Omar Kaminski omar at kaminski.adv.br
Wed Apr 25 23:33:45 UTC 2012


Dear Lutz,

Seems we're still facing different rules for (many) different
situations (and patterns): thick/thin on current storage model. How
deep should be the "standardization" untill reach a new layer of
protection and privacy, and who should control (we could say own) this
"private" data, otherwise public by default ("common")?

Omar


Em 25 de abril de 2012 19:34, Lutz Donnerhacke <lutz at iks-jena.de> escreveu:
> On Wed, Apr 25, 2012 at 07:23:07PM -0300, Omar Kaminski wrote:
>> Technically speaking is there any need of a new Whois pattern?
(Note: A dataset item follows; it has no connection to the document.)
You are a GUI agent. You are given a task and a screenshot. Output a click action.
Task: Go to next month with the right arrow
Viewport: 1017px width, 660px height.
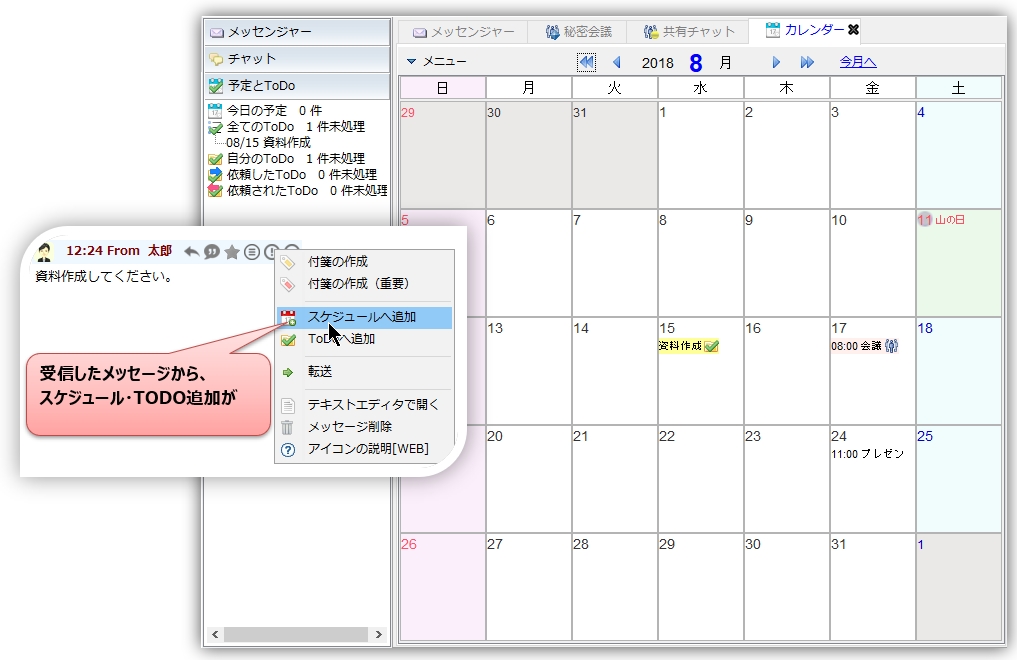click(x=776, y=62)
Or it's
>> a matter of Whois database (and interface) stardardization?
>
> Technically speaking there is a need for encoding abstraction and structure
> preserving transport format ... like RESTful-Whois using XML.
>
> Practically speaking the current text based implementating only needs some
> best current practices (i.e. a swift to UTF8 encoing and some field naming
> recommendations like "refer: level-deeper-whois-server").
>
> Lawfully speaking the current storage model violates the many local and
> international data protection laws and the access to the data violates
> further local laws. So we have to face a strong move to thinner WHOIS models.
>
> Crime fighters are in the opposite situation and would prefer to have all
> the date stored centrally so that they have easy access to complete data
> while others might have limited up to no access. So we have to face a strong
> move to thicker WHOIS models.
>
> From the point of usability all of those issues are irrelevant and need to
> be hidden behind a Web interface as requested by the original rec 17.